Abstract

Environmentally regulated gene expression is critical for bacterial survival under stress conditions, including extremes in temperature, osmolarity and nutrient availability. Here, we dissect the thermo- and osmo-responsory behavior of the transcriptional repressor H-NS, an archetypal nucleoid-condensing sensory protein, ubiquitous in enterobacteria that infect the mammalian gut. Through experiments and thermodynamic modeling, we show that H-NS exhibits osmolarity, temperature and concentration dependent self-association, with a highly polydisperse native ensemble dominated by monomers, dimers, tetramers and octamers. The relative population of these oligomeric states is determined by an interplay between dimerization and higher-order oligomerization, which in turn drives a competition between weak homo- versus hetero-oligomerization of protein-protein and protein-DNA complexes.
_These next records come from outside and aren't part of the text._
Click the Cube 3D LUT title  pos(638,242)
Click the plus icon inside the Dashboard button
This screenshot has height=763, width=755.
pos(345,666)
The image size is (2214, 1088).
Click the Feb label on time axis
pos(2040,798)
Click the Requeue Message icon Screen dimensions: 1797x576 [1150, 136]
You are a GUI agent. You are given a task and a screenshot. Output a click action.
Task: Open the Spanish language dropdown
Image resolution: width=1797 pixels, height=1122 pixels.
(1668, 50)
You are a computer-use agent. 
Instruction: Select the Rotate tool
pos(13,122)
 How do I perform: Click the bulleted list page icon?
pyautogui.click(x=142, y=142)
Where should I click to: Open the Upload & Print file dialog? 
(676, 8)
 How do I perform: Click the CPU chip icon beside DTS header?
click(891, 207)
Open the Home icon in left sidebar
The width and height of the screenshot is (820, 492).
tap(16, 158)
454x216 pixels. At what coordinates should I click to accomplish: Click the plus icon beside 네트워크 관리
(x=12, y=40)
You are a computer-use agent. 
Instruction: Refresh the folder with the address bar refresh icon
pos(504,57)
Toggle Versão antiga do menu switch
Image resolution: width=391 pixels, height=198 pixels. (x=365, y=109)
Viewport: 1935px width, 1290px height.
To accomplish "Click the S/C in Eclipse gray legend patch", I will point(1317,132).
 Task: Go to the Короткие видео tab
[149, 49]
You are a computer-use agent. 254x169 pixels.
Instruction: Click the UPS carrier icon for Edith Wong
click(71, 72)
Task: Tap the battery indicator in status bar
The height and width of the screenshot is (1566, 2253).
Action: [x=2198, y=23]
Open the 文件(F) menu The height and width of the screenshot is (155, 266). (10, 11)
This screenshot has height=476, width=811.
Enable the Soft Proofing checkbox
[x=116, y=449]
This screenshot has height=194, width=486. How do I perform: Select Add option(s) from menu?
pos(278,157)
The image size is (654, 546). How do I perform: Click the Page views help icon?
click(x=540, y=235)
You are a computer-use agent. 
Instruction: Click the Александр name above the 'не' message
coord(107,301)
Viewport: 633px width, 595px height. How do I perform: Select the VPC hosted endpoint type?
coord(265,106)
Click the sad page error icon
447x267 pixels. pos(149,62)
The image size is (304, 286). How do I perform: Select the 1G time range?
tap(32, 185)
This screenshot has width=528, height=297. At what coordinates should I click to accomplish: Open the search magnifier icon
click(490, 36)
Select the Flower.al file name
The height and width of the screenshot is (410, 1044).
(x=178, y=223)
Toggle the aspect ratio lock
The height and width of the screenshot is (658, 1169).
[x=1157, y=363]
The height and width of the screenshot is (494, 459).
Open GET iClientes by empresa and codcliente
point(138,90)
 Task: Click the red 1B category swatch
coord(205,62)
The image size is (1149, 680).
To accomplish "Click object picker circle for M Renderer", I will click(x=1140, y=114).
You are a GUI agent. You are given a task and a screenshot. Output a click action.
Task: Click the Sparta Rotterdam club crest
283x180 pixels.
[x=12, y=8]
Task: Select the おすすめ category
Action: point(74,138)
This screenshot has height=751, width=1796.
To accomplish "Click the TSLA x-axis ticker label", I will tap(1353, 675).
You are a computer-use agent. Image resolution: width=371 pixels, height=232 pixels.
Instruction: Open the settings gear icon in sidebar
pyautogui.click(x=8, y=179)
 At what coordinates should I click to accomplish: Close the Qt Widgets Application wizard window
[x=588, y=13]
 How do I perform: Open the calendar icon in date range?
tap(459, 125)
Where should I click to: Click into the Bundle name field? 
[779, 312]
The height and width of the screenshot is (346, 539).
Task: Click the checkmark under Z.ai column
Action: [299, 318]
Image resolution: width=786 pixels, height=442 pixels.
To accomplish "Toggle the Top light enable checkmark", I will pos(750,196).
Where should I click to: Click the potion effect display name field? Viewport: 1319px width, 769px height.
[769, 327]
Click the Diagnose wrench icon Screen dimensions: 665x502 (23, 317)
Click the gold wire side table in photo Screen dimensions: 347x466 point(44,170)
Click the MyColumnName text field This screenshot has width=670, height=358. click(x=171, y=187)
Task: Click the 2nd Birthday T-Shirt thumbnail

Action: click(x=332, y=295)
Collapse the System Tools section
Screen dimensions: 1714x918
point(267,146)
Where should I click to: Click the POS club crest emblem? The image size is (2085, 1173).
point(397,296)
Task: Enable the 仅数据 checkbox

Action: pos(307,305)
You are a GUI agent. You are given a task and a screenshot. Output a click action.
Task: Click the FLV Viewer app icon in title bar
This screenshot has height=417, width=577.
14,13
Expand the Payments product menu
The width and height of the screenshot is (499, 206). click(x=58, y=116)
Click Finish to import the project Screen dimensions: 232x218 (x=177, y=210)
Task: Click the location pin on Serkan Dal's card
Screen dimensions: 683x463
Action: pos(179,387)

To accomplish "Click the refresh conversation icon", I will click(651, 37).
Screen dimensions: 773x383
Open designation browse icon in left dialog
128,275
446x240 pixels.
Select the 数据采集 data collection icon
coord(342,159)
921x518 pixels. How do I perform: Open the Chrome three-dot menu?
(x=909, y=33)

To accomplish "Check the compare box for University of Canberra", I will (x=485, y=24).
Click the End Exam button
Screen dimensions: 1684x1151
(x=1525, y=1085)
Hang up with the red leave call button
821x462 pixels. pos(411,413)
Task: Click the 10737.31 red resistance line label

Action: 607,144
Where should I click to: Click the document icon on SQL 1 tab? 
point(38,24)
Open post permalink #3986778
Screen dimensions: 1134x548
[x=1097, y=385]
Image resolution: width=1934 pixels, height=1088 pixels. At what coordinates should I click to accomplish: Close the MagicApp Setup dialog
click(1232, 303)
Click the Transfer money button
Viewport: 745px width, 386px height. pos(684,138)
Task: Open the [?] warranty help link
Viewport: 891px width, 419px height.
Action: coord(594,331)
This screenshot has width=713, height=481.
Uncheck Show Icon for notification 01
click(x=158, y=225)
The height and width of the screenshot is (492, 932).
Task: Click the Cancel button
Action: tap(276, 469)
A phosphomimetic mutation, Y61E, fully eliminates higher-order self-assembly and preserves only dimerization while weakening DNA binding, highlighting that oligomerization is a prerequisite for strong DNA binding. We further demonstrate the presence of long-distance thermodynamic connectivity between dimerization and oligomerization sites on H-NS which influences the binding of the co-repressor Cnu, and switches the DNA binding mode of the hetero-oligomeric H-NS:Cnu complex. Our work thus uncovers important organizational principles in H-NS including a multi-layered thermodynamic control, and provides a molecular framework broadly applicable to other thermo-osmo sensory proteins that employ similar mechanisms to regulate gene expression.